Fenomena ini tidak dapat dipisahkan dari sistem kapitalisme yang menjadi fondasi kehidupan hari ini. Dalam sistem ini, segala hal yang menghasilkan keuntungan—betapapun bahayanya—diberi ruang untuk tumbuh. Dengan alasan kebebasan pasar, praktik judi tidak hanya dilegalkan secara tersirat, tapi juga dibiarkan menjalar lewat celah hukum, iklan digital, dan teknologi yang mempermudah aksesnya. Bahkan tak sedikit aparat maupun pejabat yang terseret dalam pusaran kejahatan ini—membuat upaya pemberantasan terasa setengah hati.
Kapitalisme juga menciptakan ketimpangan sosial yang tajam. Banyak orang hidup dalam tekanan ekonomi, tak sanggup memenuhi kebutuhan dasar, dan akhirnya mudah tergoda pada ilusi kekayaan instan yang ditawarkan judi. Dalam situasi seperti ini, pertanyaan tentang moral atau hukum menjadi kabur. Yang tersisa hanyalah hasrat untuk bertahan dan keinginan untuk keluar dari himpitan hidup—apa pun caranya.
Namun akar persoalan sejatinya lebih dalam. Sekularisme—pemikiran yang memisahkan agama dari kehidupan—telah mencabut manusia dari pedoman ilahiah. Ketika halal dan haram tak lagi menjadi pertimbangan, maka yang haram bisa tampak menarik, dan yang maksiat bisa dikemas sebagai hiburan. Masyarakat pun kehilangan kompas moralnya.
Islam dengan tegas melarang segala bentuk perjudian. Allah SWT berfirman:
”Hai orang-orang yang beriman, sesungguhnya (meminum) khamar, berjudi, (berkorban untuk) berhala, mengundi nasib dengan panah adalah termasuk perbuatan syaitan. Maka jauhilah perbuatan-perbuatan itu agar kamu beruntung.”
(QS. Al-Ma’idah: 90)
Namun dalam sistem sekular, larangan ini tidak memiliki kekuatan hukum. Maka yang dibutuhkan bukan sekadar seruan moral atau kebijakan teknis, tetapi perubahan sistemik menuju tatanan yang berlandaskan wahyu. Di sinilah letak urgensi Khilafah Islamiyah sebagai solusi hakiki.

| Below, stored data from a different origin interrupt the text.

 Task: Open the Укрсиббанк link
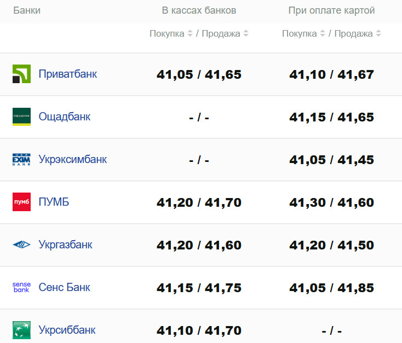[x=67, y=330]
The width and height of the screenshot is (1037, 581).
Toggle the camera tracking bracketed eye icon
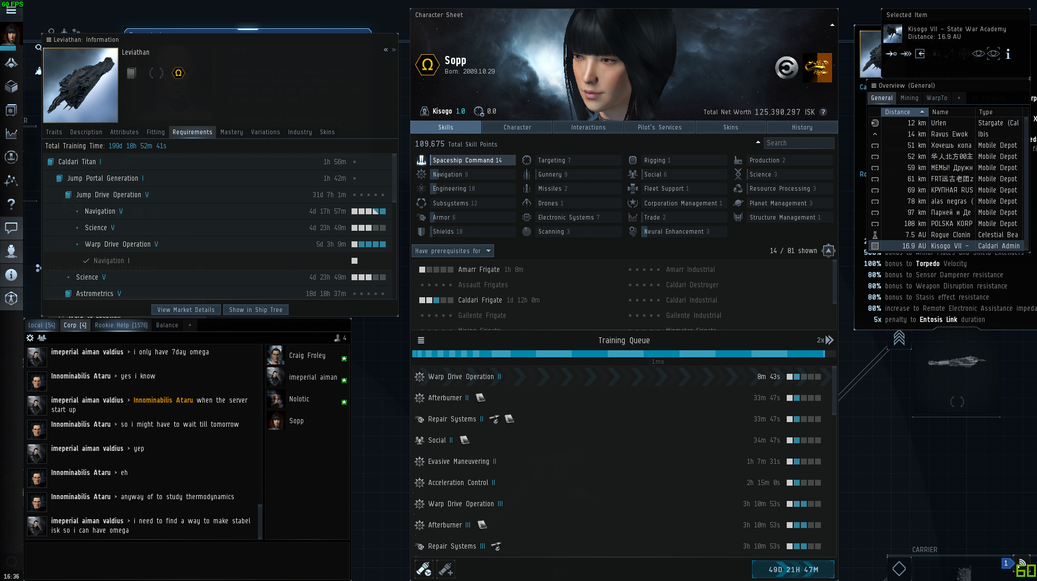coord(993,54)
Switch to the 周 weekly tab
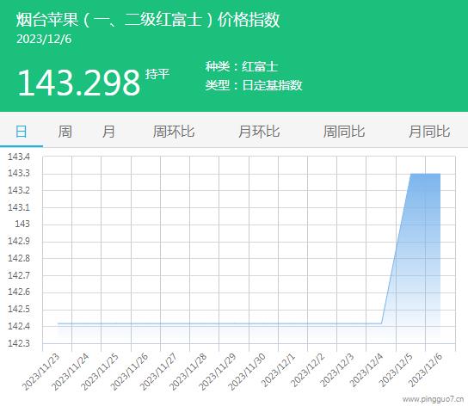Image resolution: width=468 pixels, height=406 pixels. pos(65,132)
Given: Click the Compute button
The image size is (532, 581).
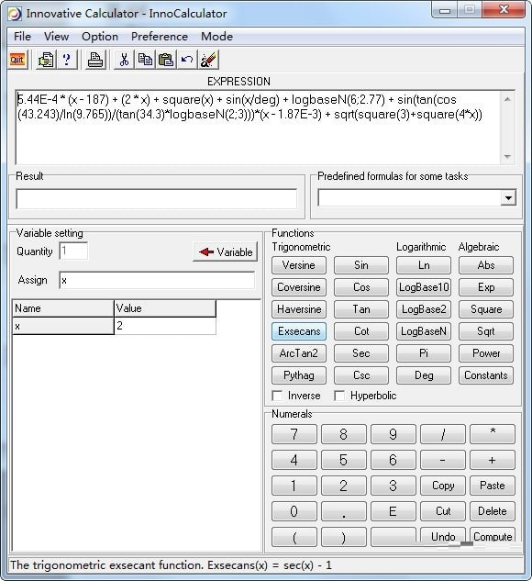Looking at the screenshot, I should [x=493, y=536].
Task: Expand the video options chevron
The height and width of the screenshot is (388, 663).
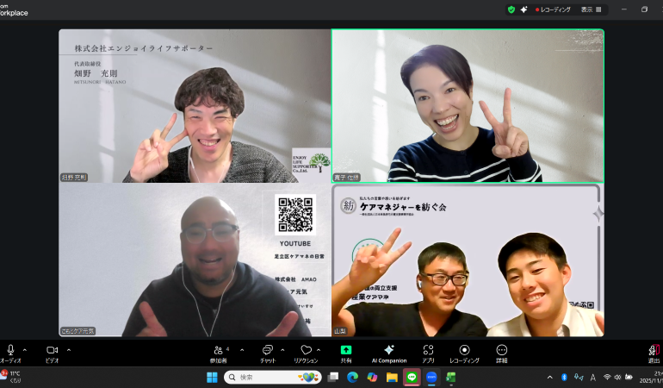Action: [69, 350]
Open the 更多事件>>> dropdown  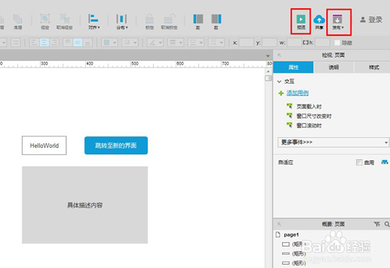coord(332,141)
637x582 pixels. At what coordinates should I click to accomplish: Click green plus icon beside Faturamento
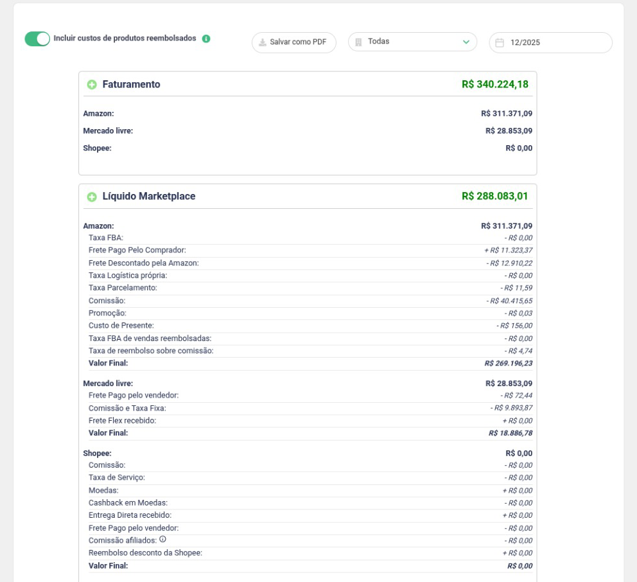92,85
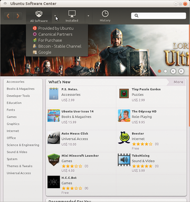Open the History clock icon
Viewport: 190px width, 202px height.
(x=105, y=14)
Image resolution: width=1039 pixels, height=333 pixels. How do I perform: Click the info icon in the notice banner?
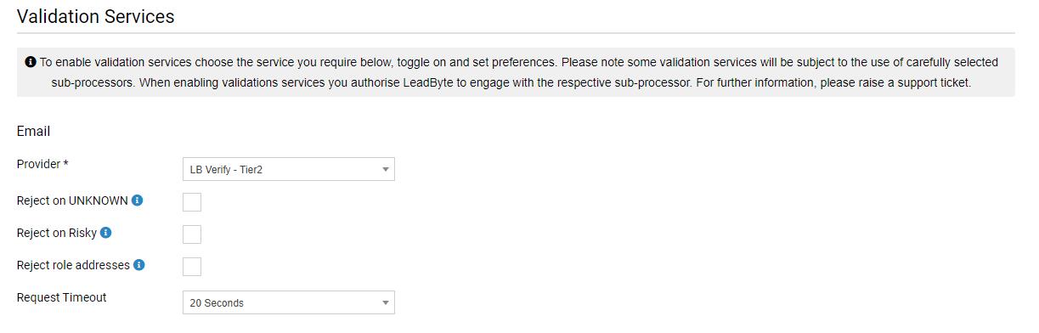coord(31,62)
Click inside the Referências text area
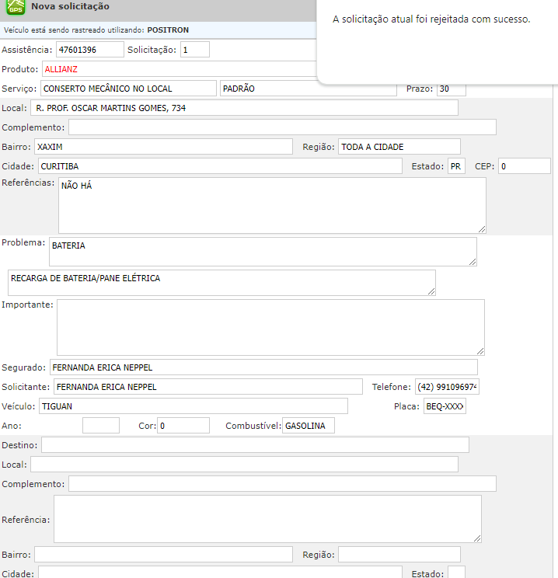Image resolution: width=558 pixels, height=578 pixels. coord(272,205)
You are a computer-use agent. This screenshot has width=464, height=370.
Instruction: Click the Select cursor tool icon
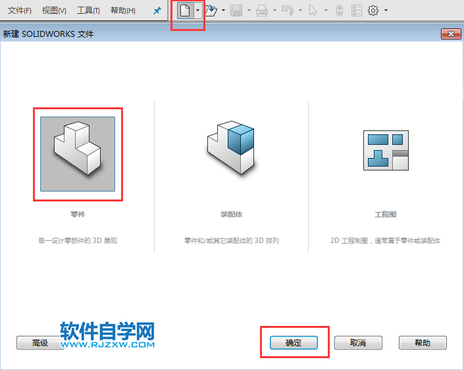(x=313, y=11)
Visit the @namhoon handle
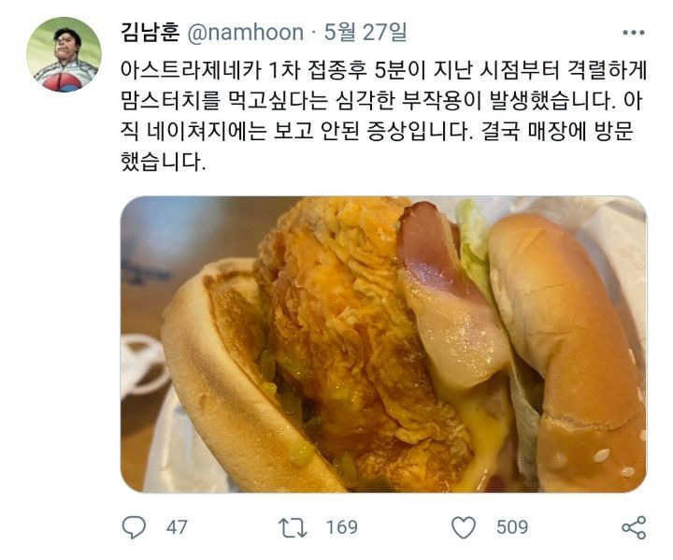 click(246, 33)
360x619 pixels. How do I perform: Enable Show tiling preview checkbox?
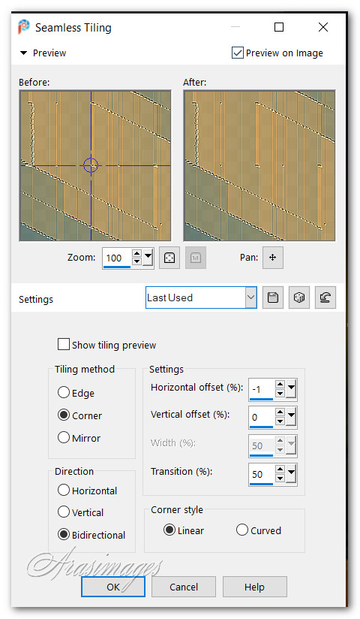tap(64, 344)
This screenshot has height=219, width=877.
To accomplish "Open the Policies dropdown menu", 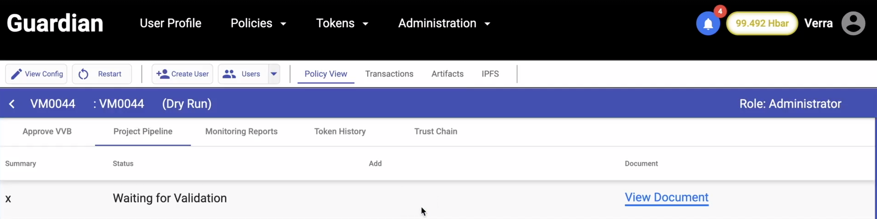I will pyautogui.click(x=258, y=24).
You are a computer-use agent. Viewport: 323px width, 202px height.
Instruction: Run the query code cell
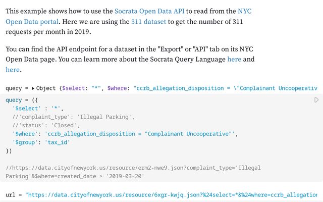(x=316, y=100)
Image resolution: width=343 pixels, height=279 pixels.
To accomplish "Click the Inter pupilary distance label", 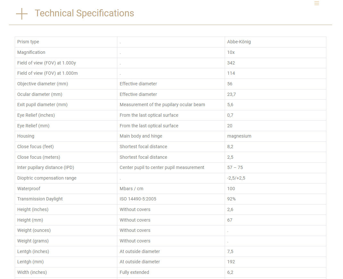I will coord(46,167).
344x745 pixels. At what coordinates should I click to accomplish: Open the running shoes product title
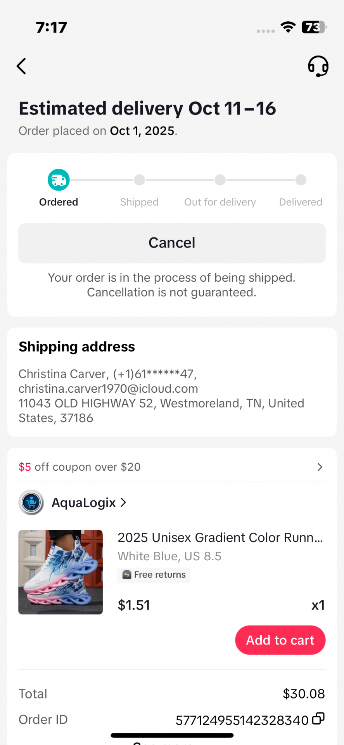(220, 537)
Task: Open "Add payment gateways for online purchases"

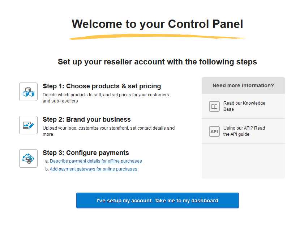Action: 93,169
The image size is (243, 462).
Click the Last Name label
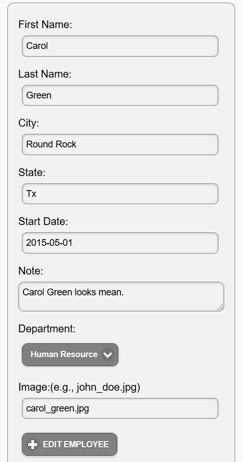coord(45,74)
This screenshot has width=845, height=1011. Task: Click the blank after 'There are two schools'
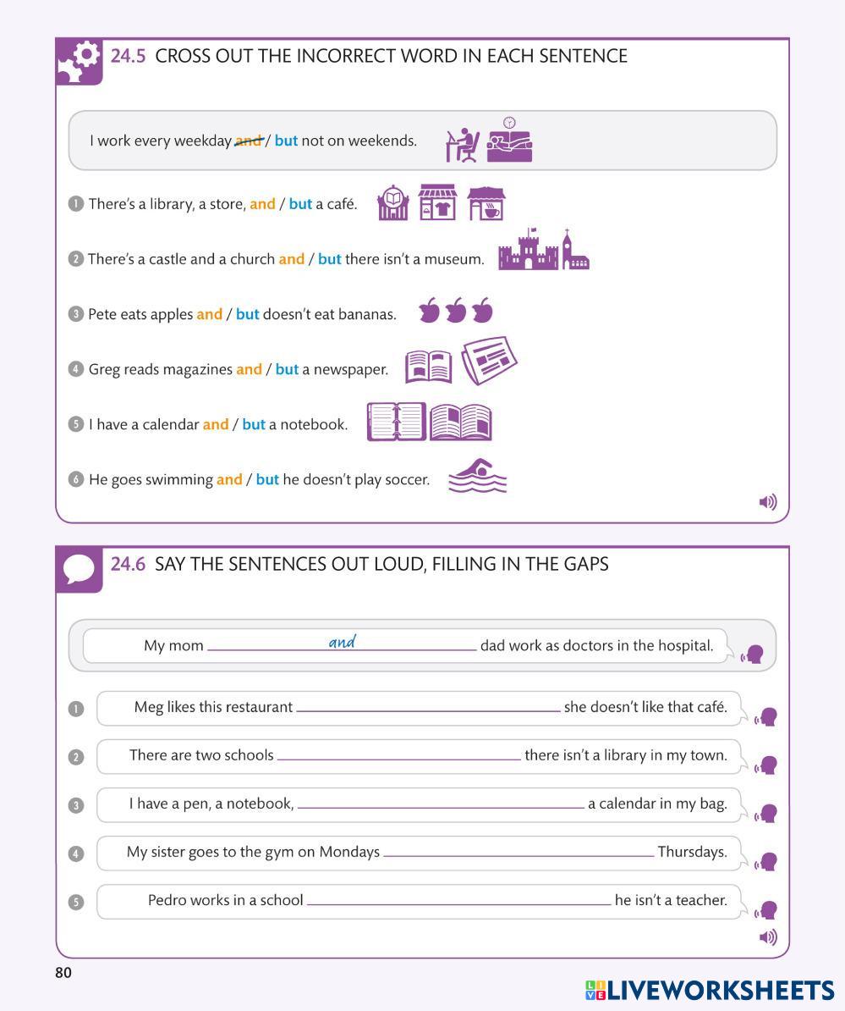pyautogui.click(x=399, y=754)
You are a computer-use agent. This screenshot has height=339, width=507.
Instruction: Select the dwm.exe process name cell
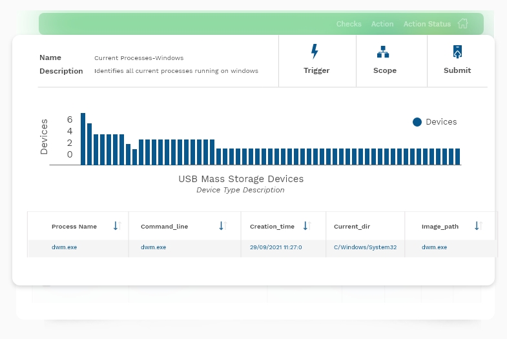(x=64, y=247)
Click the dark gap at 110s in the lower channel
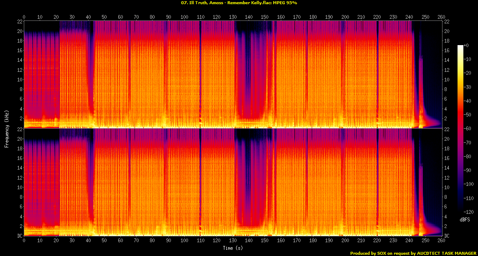 pyautogui.click(x=201, y=180)
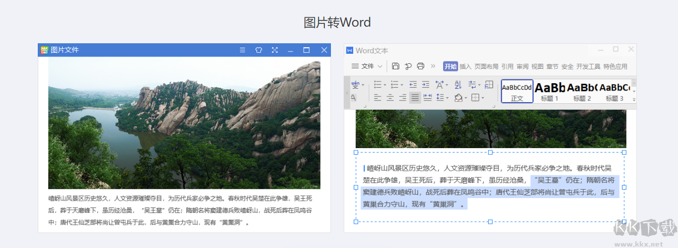The image size is (678, 248).
Task: Expand the bullet list dropdown arrow
Action: pyautogui.click(x=384, y=85)
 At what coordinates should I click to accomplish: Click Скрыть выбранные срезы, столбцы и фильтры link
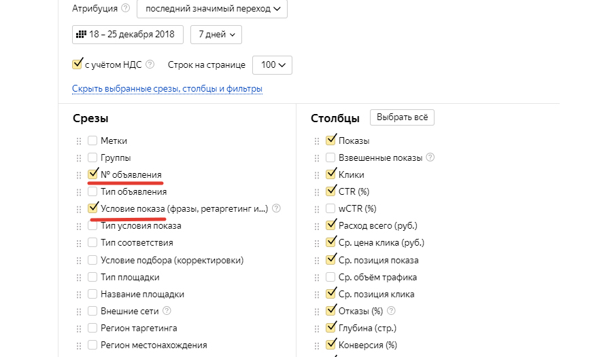pos(167,89)
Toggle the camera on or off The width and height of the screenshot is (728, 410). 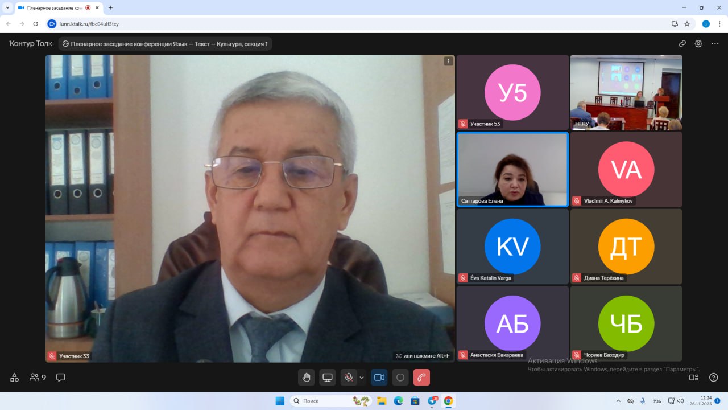[x=379, y=378]
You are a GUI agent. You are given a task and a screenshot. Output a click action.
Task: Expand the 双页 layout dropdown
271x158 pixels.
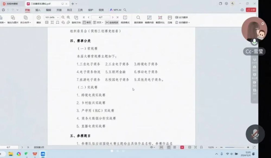(102, 22)
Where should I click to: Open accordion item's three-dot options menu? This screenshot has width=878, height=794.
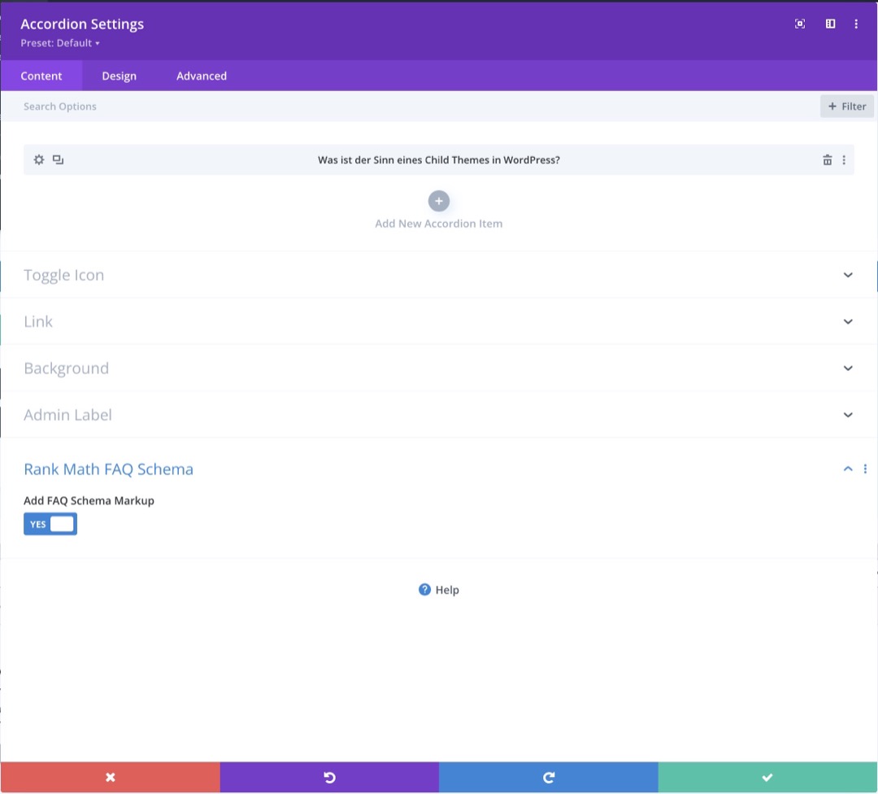tap(844, 160)
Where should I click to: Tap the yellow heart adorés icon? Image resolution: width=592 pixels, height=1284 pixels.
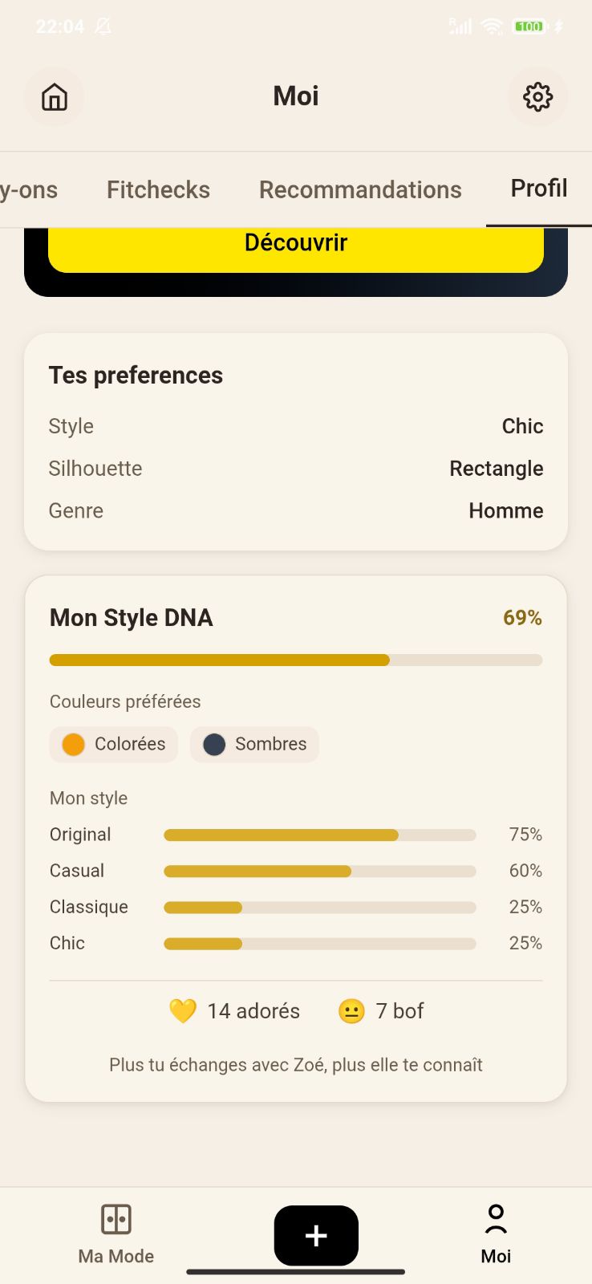[183, 1010]
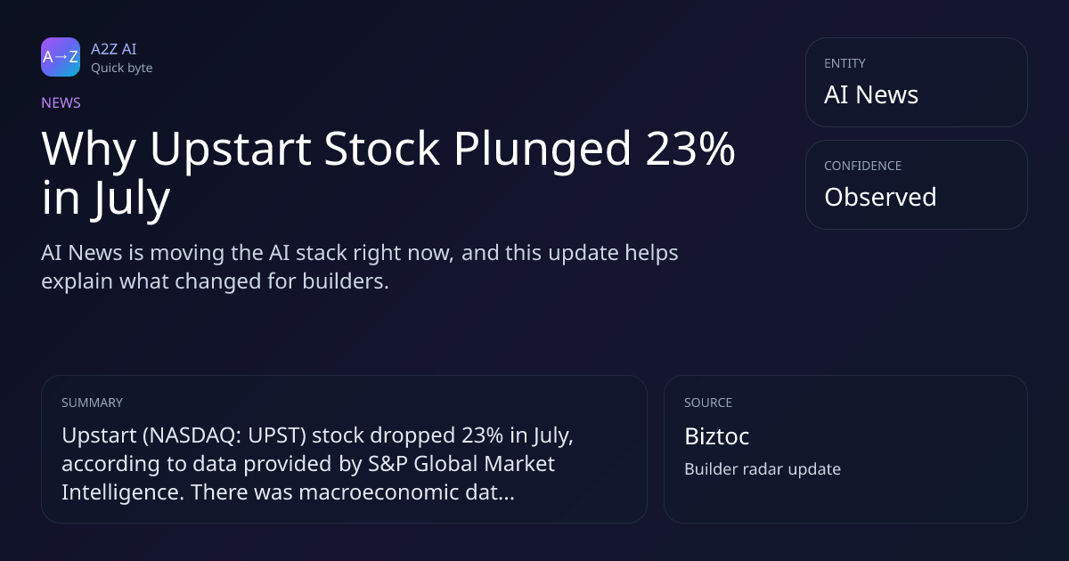This screenshot has height=561, width=1069.
Task: Click the Upstart Stock headline
Action: coord(388,174)
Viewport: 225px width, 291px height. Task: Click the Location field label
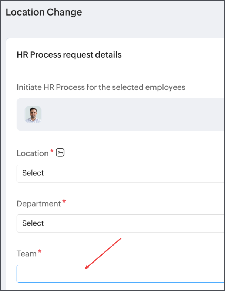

Khilafah adalah sistem pemerintahan Islam yang bukan hanya menegakkan hukum syariah, tetapi juga membangun masyarakat yang menjadikan halal-haram sebagai tolak ukur dalam seluruh aspek kehidupan. Dalam sistem ini, pelaku dan penyelenggara judi akan dikenai hukuman ta’zir yang tegas. Namun Khilafah tidak berhenti pada aspek penindakan. Ia membangun perisai peradaban yang kokoh melalui:
1.Pendidikan Islam yang membentuk kepribadian takwa sejak dini.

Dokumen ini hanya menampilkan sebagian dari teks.